THE DINER WAS ONLY A few hundred meters away from the motel room, so the rain didn’t affect us too much. I ordered onion rings, a large bacon cheeseburger with the lot, and curly fries. My vampire friend (what was I thinking? My psychopath kidnapper) ordered a small plate of nachos. I suddenly felt self–conscious.

“It’s okay,” he said. “I’m old, I don’t—I can’t—eat a lot at once.”

“How old?” I asked. “What do you eat? Where are we going?”

He just stared at me.

I chewed on an onion ring and swallowed thickly. My throat was still on fire, my cheeks red–hot with a burning fever. A flash of falling through a stained glass window came to me, and I shifted uneasily.

“Why’d you do it?” I asked.

“Do what?”

“Save me. Make sure I didn’t die.”

He studied me for a long time, a peculiar look on his face. “I honestly don’t really know. I’m just making this up as I go along, Mia.”

I baulked at his casual tone.

“Don’t say my name like we’re friends,” I said stiffly. “This is your fault, all of this. You took me. You chased me and made me jump out of that window. Don’t say my name.”

“Okay, then,” he replied, a trace of a smirk haunting his mouth. “I’m making this up as I go, honey.

I glared at him. “I want to go home.”

Ryan nodded, taking a sip of his coffee. “Soon.”

“How soon?”

“I just need to figure out the details.”

“What details?”

He was grave. “I need to make sure you … can survive on your own.”

I snorted. “Are you kidding me?”

“Well, are we going to talk about the elephant in the room, or just avoid it and change the subject all the time?”

I eyed him warily. “So talk.”

He sighed. “You’re one of us, now. You’re a vampire. I know you’re having a hard time believing that, but it’s true.”

“How am I supposed to believe that when I don’t believe in fairy tales and monsters and glittery fucking vampires?”

Ryan laughed. “Honey, we don’t sparkle. We bite.”

I huffed. “You’d make a lousy salesman.”

“Immortality tends to sell itself.” He smirked. I rolled my eyes and chewed on a French fry. “Can’t you just tell me what I need to know so I can leave?”

He raised an eyebrow. “It takes a bit more than a crash course and a few hours to teach you what you need to know.”

I stared at him. “How am I supposed to know what to believe? As far as I’m concerned, this is your fault. And I wish I had stabbed you in the heart.”

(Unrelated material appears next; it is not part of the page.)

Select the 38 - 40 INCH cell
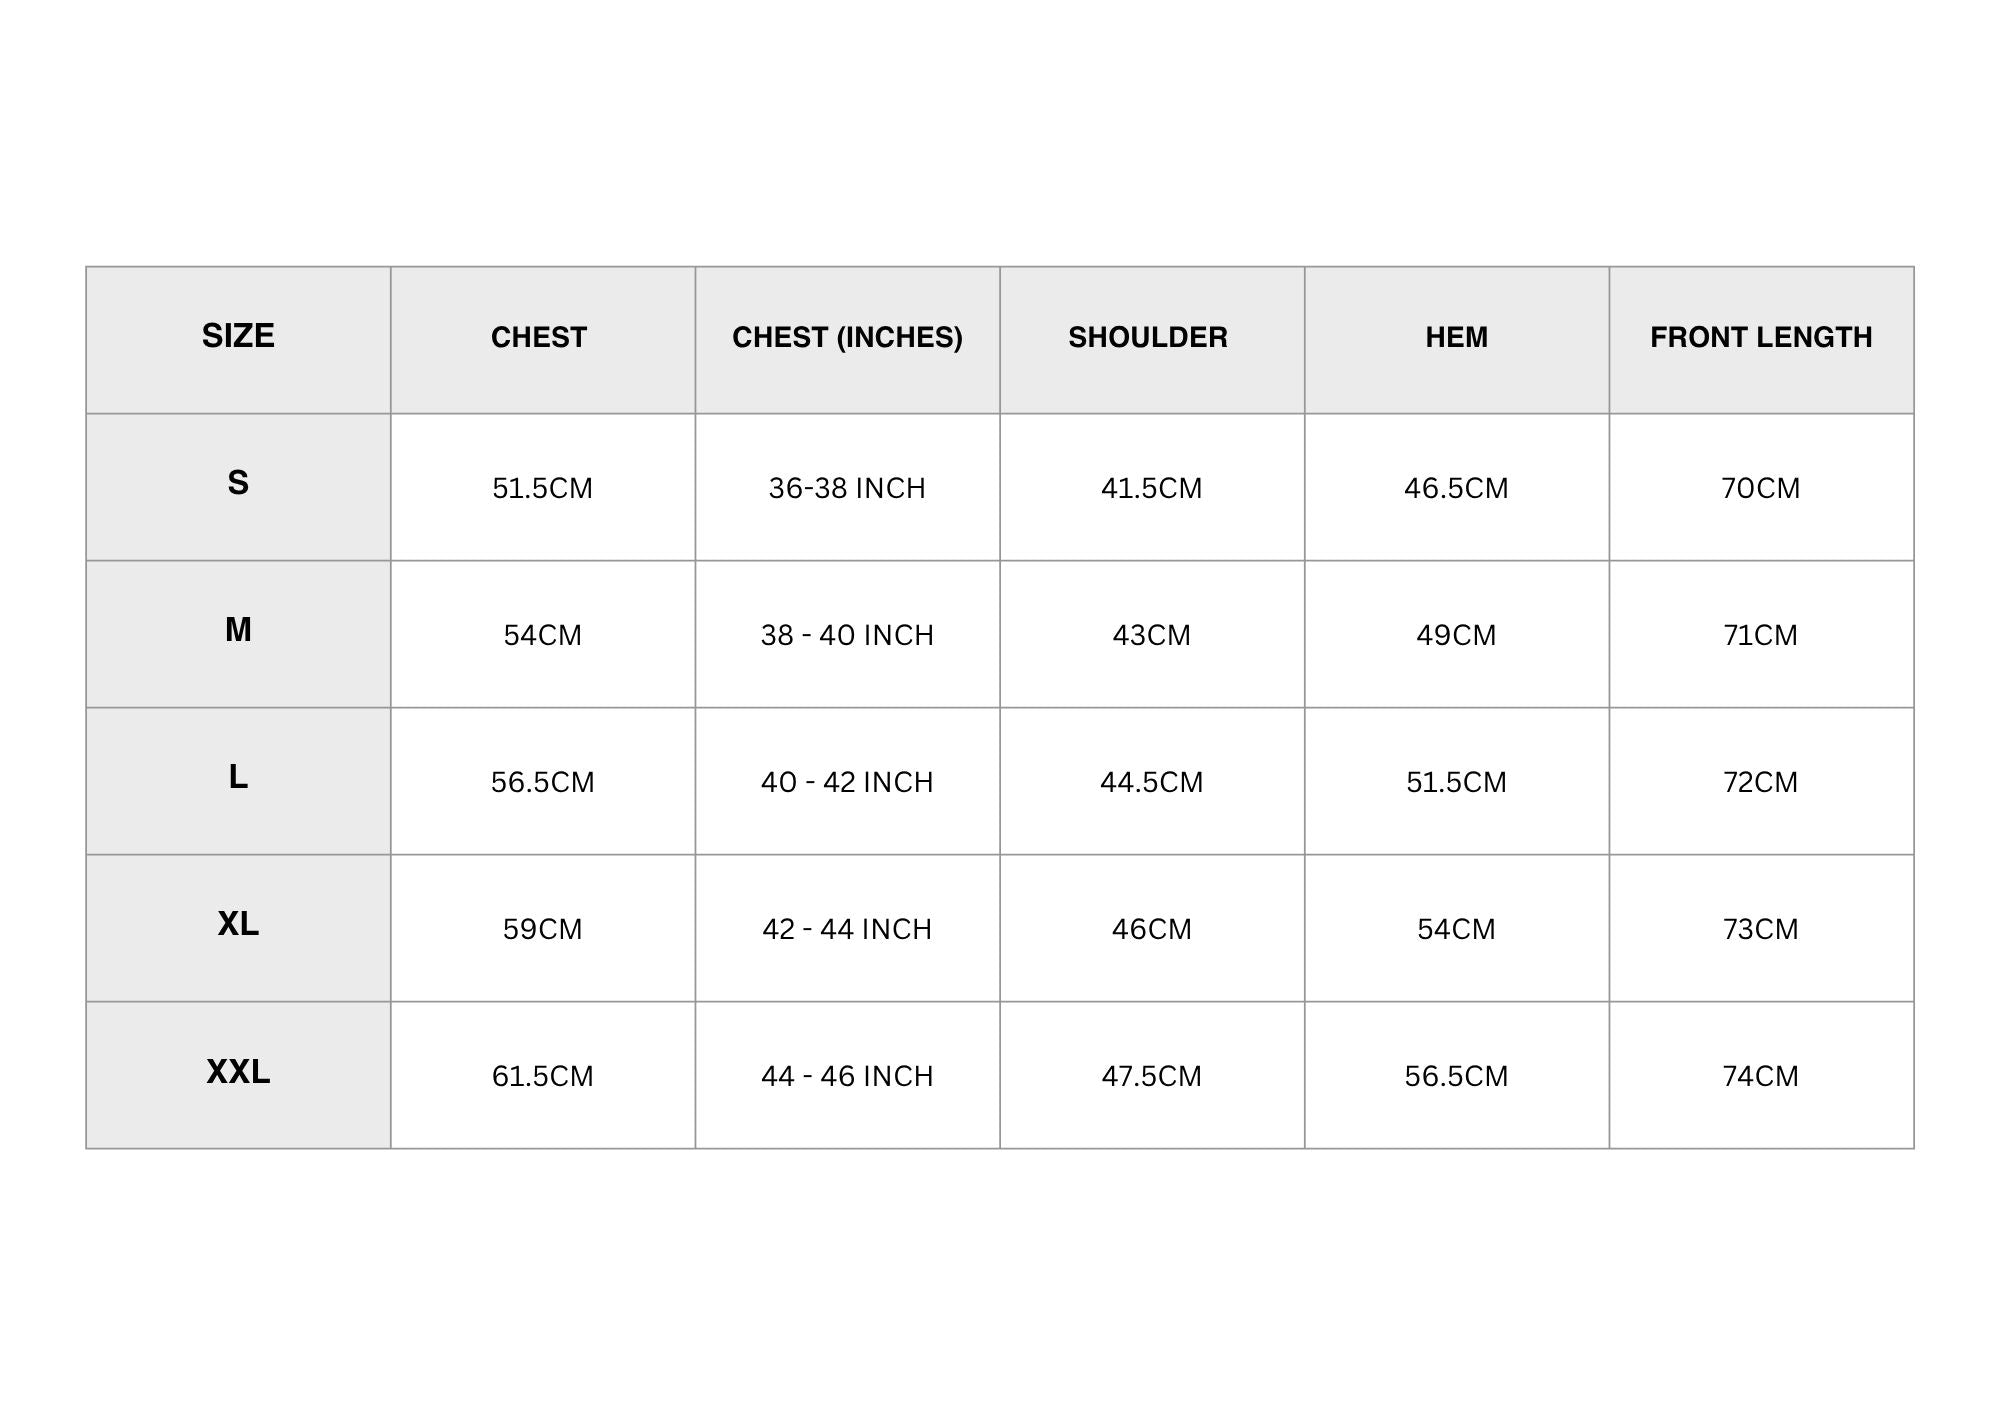This screenshot has height=1414, width=2000. click(847, 635)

He extended his hand across his uneaten nachos. “Give me your hand.”

I didn’t.

“Oh, come on, I won’t hurt you,” he said impatiently. “It’s not a trick. Here.”

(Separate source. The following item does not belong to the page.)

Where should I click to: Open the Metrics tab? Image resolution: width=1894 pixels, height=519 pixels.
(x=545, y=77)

I reluctantly rested my palm on his. “Now what?”

“Just relax. Close your eyes and open your mind. Let me show you.”

“I can’t see anything,” I complained. But no sooner had I finished my sentence, that something slammed into my head like a ton of bricks and I had to grip the table with my spare hand to keep from falling off my chair.

Suddenly, I could see everything I wanted to know, or almost everything. I saw the small village in Italy where Ryan was born. I saw how he had been Turned into a vampire by Caleb one night in Venice, how he had left his homeland and travelled with his new–found vampire family to Spain. I felt the searing rage that his newborn bloodlust entailed, saw the faces of those he killed. I tasted their blood and the energy it contained in the back of my throat. There was a massive palace where he lived with many other vampires, led by Caleb. Hundreds of years later, I saw the beautiful blonde Spanish princess he fell in love with. I saw her Turned into a vampire, how something had gone wrong, how she had almost been killed. I saw a girl who had been beaten and drained almost to death, a girl who had changed his loyalties and made him abandon the only life he had ever known, and I realized with a shudder that that girl was me.

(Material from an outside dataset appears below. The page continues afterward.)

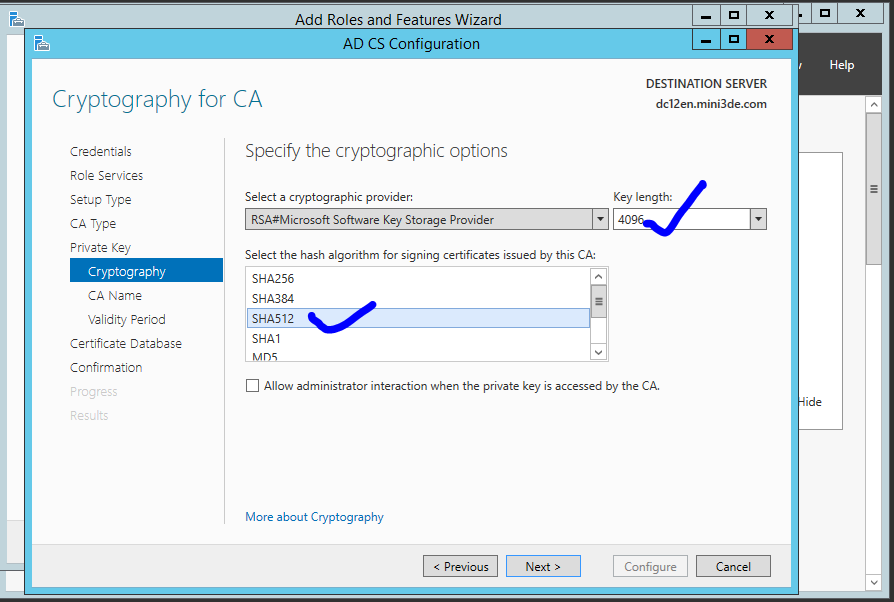Image resolution: width=894 pixels, height=602 pixels.
Task: Click the Add Roles and Features Wizard icon
Action: (x=17, y=19)
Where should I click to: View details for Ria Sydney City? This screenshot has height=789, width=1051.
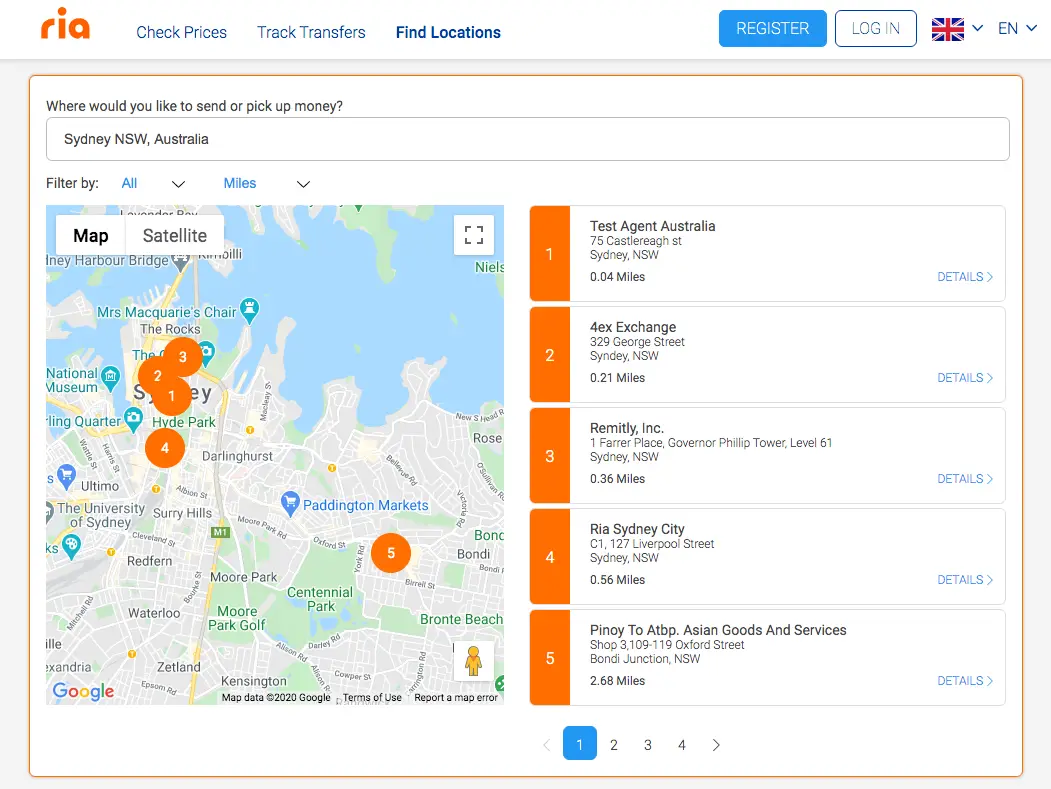point(964,580)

I tore my hand away, struggling to catch my breath.

I tried to think of something to say. “Are you really that old?” I managed finally.

Ryan smiled and nodded, taking a bite of his nachos like the psychic–link thing hadn’t just taken all the energy out of him. Me, I was exhausted from the mental novel I’d just been subjected to.

“You regret it,” I said. “I believe that. But how am I supposed to trust you that this isn’t just another game? I mean, you’ve moved me from one jail cell to another, but I’m still your prisoner.”

“I understand you’re wary.”

“That’s an understatement, don’t you think?”

His cell beeped. He stared at the screen for a moment.

“Our ride’s here soon,” he said. “Better wait in the room. We don’t want to blow our cover before we even get out of the country.”

“Wait, where are we going?” I eyed him warily over bottles of ketchup and mustard.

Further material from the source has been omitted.